Community:CITI/OAIHarvestIngest/HarvestManager
From NSDLWiki
Contents[hide] |
Harvest Manager Features
See Harvest Manager UI, User Guide
- Manages harvests
- Reads collection records (from the NCS) to obtain harvest scheduling information
- All collection and harvest schedule information is managed and edited in the NCS. See CRS replacement requirements
- Initiates harvests at required intervals (daily, weekly, monthly) by generating a harvest trigger file for the ingest process
- Has UI for administrators to initiate harvests manually
- Authorized for harvest admins only, uses basic auth in Tomcat over SSL. Collection builders not allowed to initiate - request to validate or harvest would need to be sent to harvest admin.

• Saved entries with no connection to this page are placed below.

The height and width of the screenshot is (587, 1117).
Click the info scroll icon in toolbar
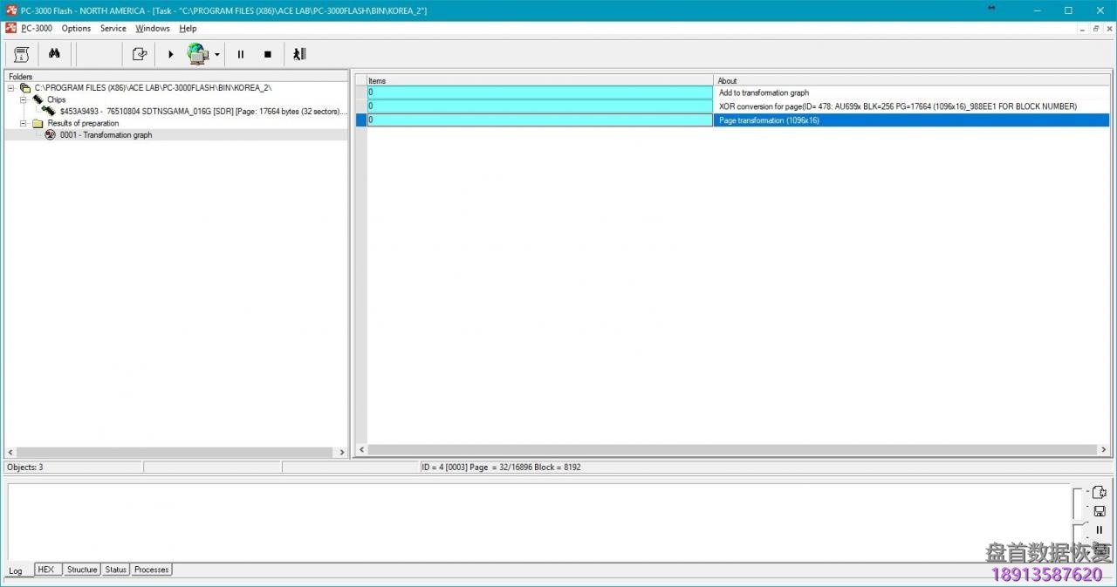coord(22,54)
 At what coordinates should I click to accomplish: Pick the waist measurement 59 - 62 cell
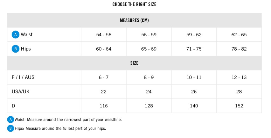click(x=194, y=35)
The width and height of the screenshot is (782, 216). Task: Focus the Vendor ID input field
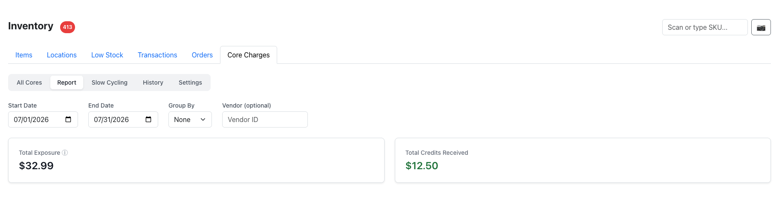[265, 119]
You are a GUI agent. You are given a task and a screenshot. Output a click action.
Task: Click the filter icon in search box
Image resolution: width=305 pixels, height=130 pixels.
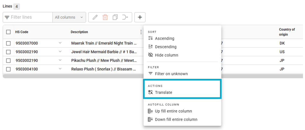(x=7, y=17)
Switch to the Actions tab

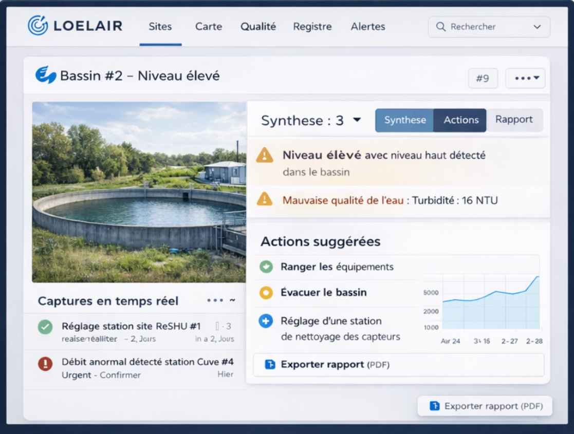point(460,120)
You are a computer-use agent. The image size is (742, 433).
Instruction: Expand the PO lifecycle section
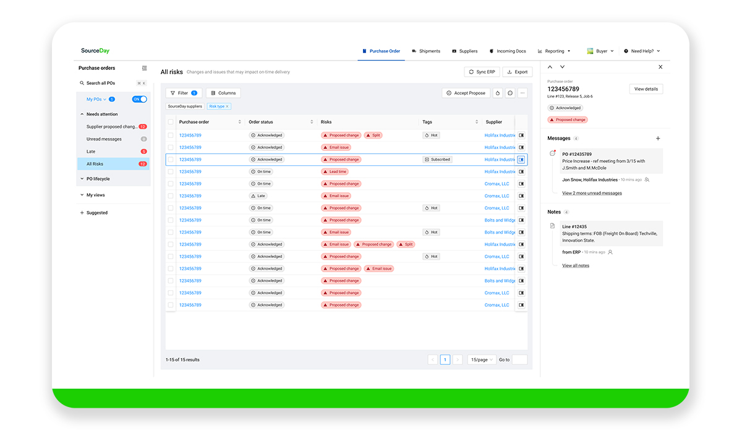[x=82, y=179]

- E-mails final harvest status to NSDL collection administrators and collection builders
- Harvest manager is notified by harvest processes when they are done (either success or fail)
- Provides public OAI provider explorer and XML validator
- Allows administrators and collection builders to explore and validate OAI data providers: Validate records, view sets and available XML formats
- Reads collection records (from the NCS) to obtain harvest scheduling information
- Displays Harvest Information and Reports
- Displays harvest details and history to NSDL collection administrators and collection builders in a Web interface
- Displays harvest logs for detailed harvest reporting for administrators (reads harvest log DB written by ingest process)

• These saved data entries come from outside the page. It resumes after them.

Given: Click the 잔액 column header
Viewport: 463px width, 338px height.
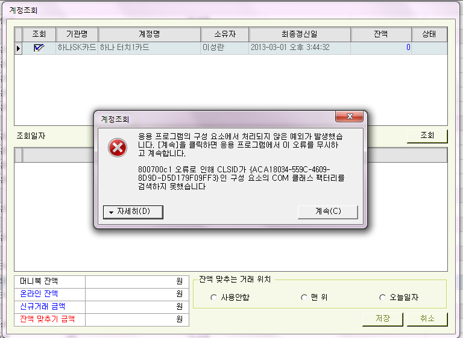Looking at the screenshot, I should coord(381,34).
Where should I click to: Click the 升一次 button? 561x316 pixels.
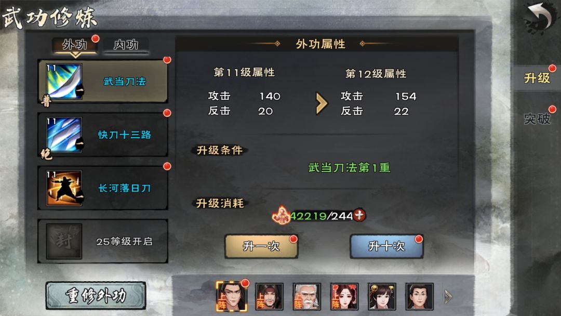pyautogui.click(x=261, y=246)
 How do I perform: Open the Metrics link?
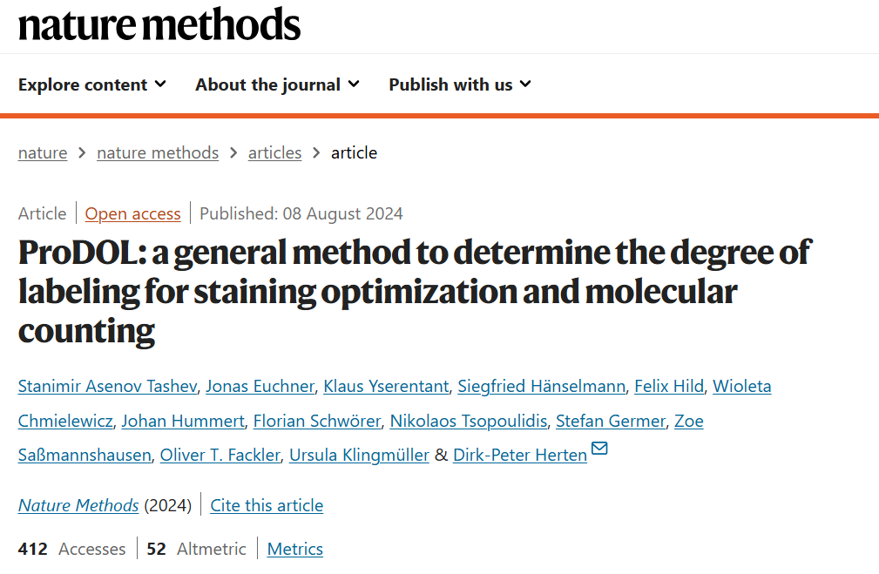pyautogui.click(x=294, y=549)
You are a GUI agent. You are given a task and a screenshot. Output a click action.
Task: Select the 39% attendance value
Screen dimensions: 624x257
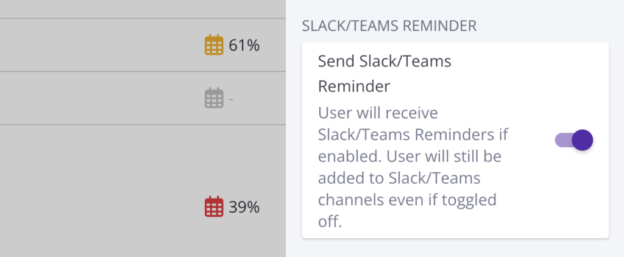click(x=244, y=207)
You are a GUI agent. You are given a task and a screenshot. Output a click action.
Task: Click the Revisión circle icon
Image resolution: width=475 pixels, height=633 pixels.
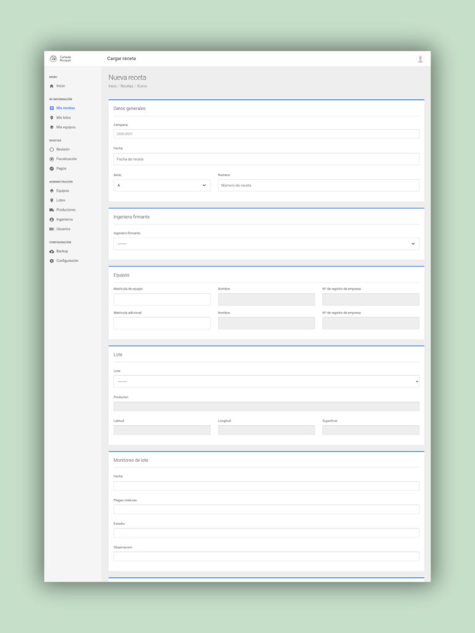tap(52, 150)
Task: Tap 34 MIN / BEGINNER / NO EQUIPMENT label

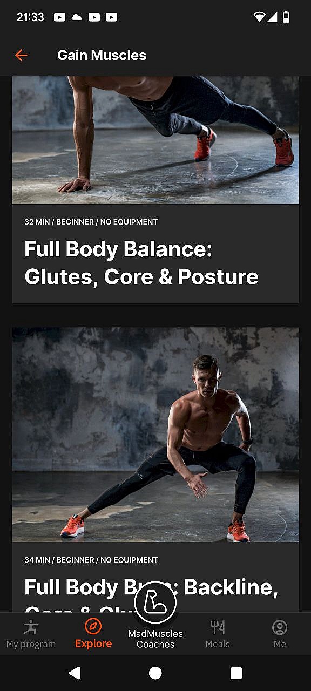Action: [x=91, y=560]
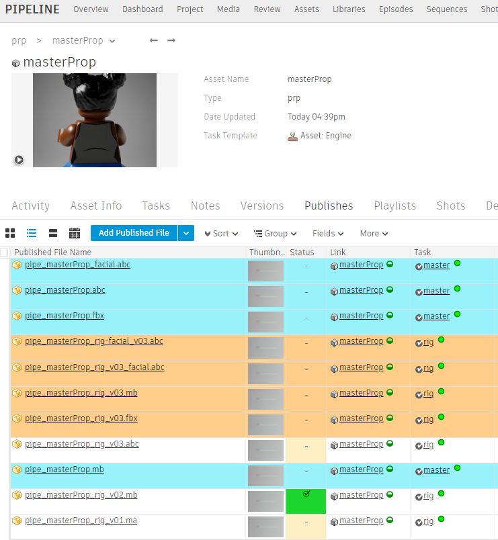
Task: Go to next asset with right arrow
Action: tap(171, 41)
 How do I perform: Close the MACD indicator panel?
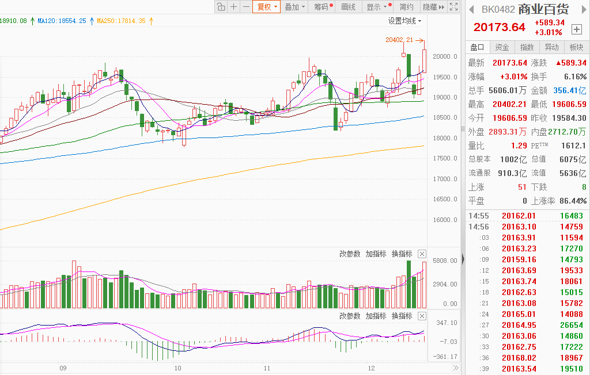pyautogui.click(x=422, y=316)
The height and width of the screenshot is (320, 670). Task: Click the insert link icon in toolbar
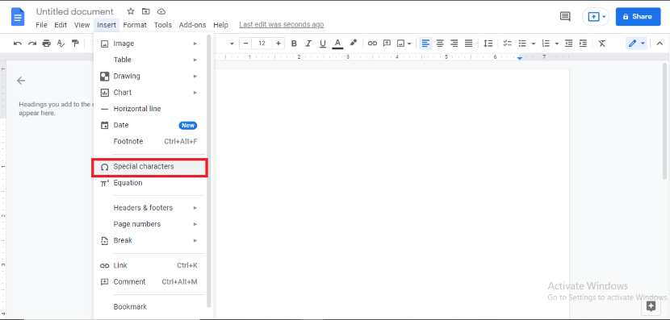tap(373, 43)
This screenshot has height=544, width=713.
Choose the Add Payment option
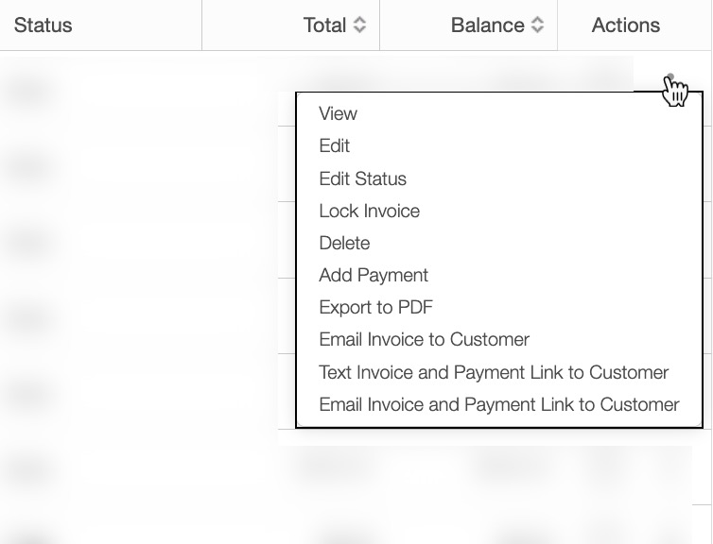click(x=374, y=275)
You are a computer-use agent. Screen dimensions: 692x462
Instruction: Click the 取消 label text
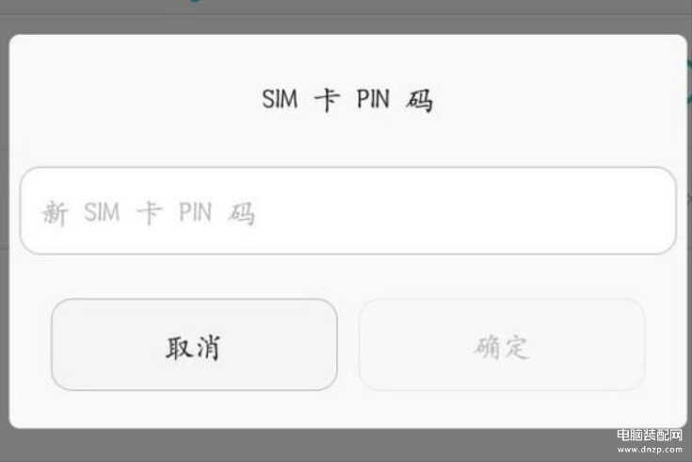pyautogui.click(x=193, y=348)
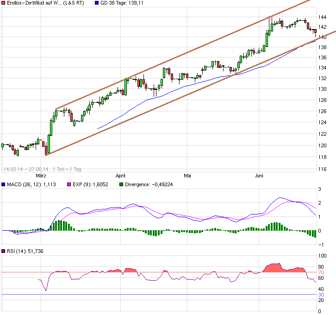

- Displays harvest schedule information and details to administrators and collection builders. An internal database keeps track of past harvest histories.

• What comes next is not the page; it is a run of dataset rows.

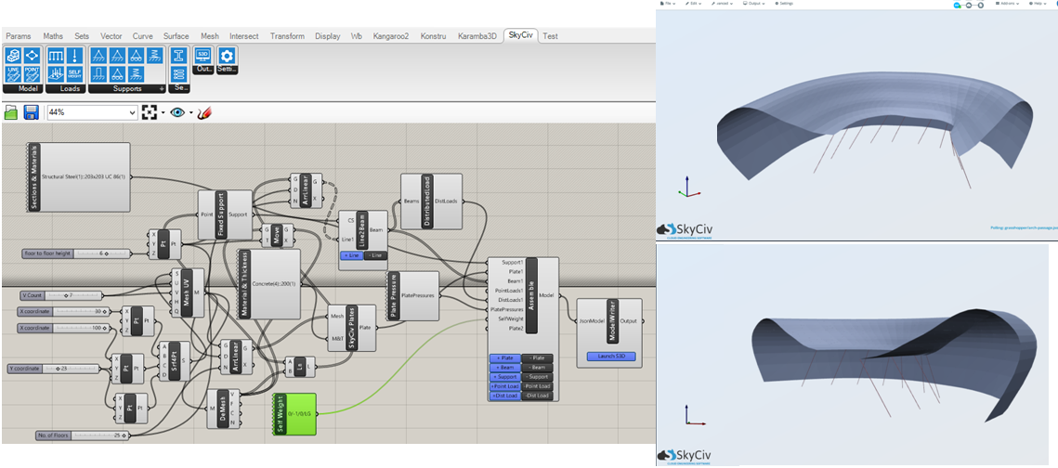Click the Self Weight load icon
Viewport: 1058px width, 468px height.
[x=76, y=74]
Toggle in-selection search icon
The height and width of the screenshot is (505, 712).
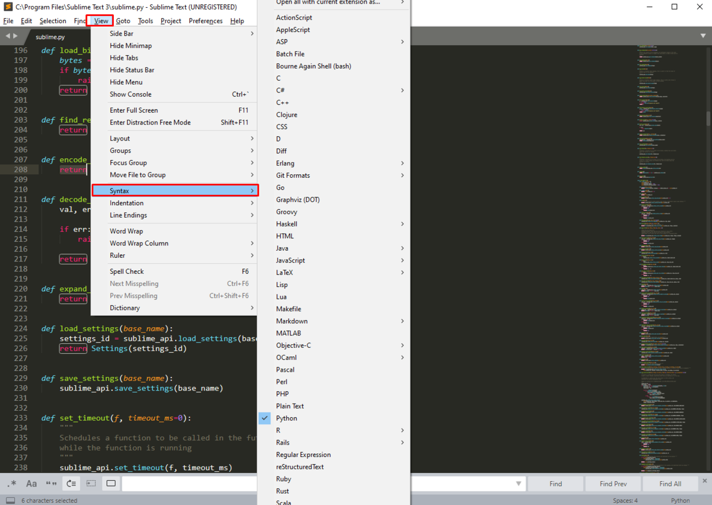(x=91, y=484)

- Displays harvest details and history to NSDL collection administrators and collection builders in a Web interface
Software Architecture
- Harvest Manager is implemented as a Java Web application that runs in Tomcat
- Uses the Struts application framework
- Code resides NSDL SVN repository
- Application is built and deployed using ant
- Architecture notes:
- Internal cron threads fire off harvests at scheduled intervals (to initiate harvest processes)
- Network access: Uses Web services, JDBC, SMTP
- Log files read ingest DB
- Maintains an internal DB (implemented as XML files) that stores information about past harvests
Features
- Ability to view and sort harvest collections by title (without stop words like 'the')
- Ability to discover harvest collections by simple search, search by collection name
- Ability to validate records returned by data providers for QA and evaluation by administrators and collection builders
Data Used From NCS
- Data from collection record:
- NCS Collection ID
- OAI BaseURL
- XML format
- OAI sets (if applicable)
- Harvest frequency (in months)
- Data outside of collection record, provided by NCS service response header:
- NDR Metadata Provider Handle
Daily harvest pseudo-code
- Harvest Java thread kicks off once a day (currently 6:30 PM ET)
- Fetch all NCS_Collecton records (uses DDS search API from NCS)
- For each NCS_Collection record that has OAI ingest metadata
- Check if the collection is due to be harvested (based on last harvest date and requested harvest interval). If due for harvest:
- Create an ingest trigger file (see example below)
- Update last harvest date in internal database
- Check if the collection is due to be harvested (based on last harvest date and requested harvest interval). If due for harvest:
Example Trigger File Generated
<?xml version="1.0" encoding="UTF-8"?> <harvestRequest xmlns="http://ns.nsdl.org/MRingest/harvest_v1.00/" xmlns:xsi="http://www.w3.org/2001/XMLSchema-instance" xsi:schemaLocation="http://ns.nsdl.org/MRingest/harvest_v1.00/ http://ns.nsdl.org/schemas/MRingest/harvest_v1.00.xsd" schemaVersion="1.00.000"> <baseURL>http://mathforum.org/oai/provider</baseURL> <collectionNA>2200-20061002124657491T</collectionNA><!-- The MDP handle --> <runType>full_reharvest</runType> <providerEmail>mr-ingest@nsdl.org</providerEmail> <sets><!-- Sets are optional --> <set>set123</set> </sets> <formats> <format>nsdl_dc</format> </formats> <firstHarvest>false</firstHarvest> <uuid>NSDL-COLLECTION-4794-1260577739519</uuid> </harvestRequest>
Trigger file schema: http://ns.nsdl.org/schemas/MRingest/harvest_v1.00.xsd
Harvest Manager installation and configuration
- Host: server8
- Tomcat: /usr/local/tomcat-harvest
- Context: hm
- Configuration is defined in:
- /usr/local/tomcat-harvest/webapps/hm/WEB-INF/web.xml
- /usr/local/tomcat-harvest/conf/server.xml
Project code is managed in the NSDL SVN repository: server9.nsdl.org/repos/harvestManager/trunk/harvest-manager-project
The software is built and deployed using ANT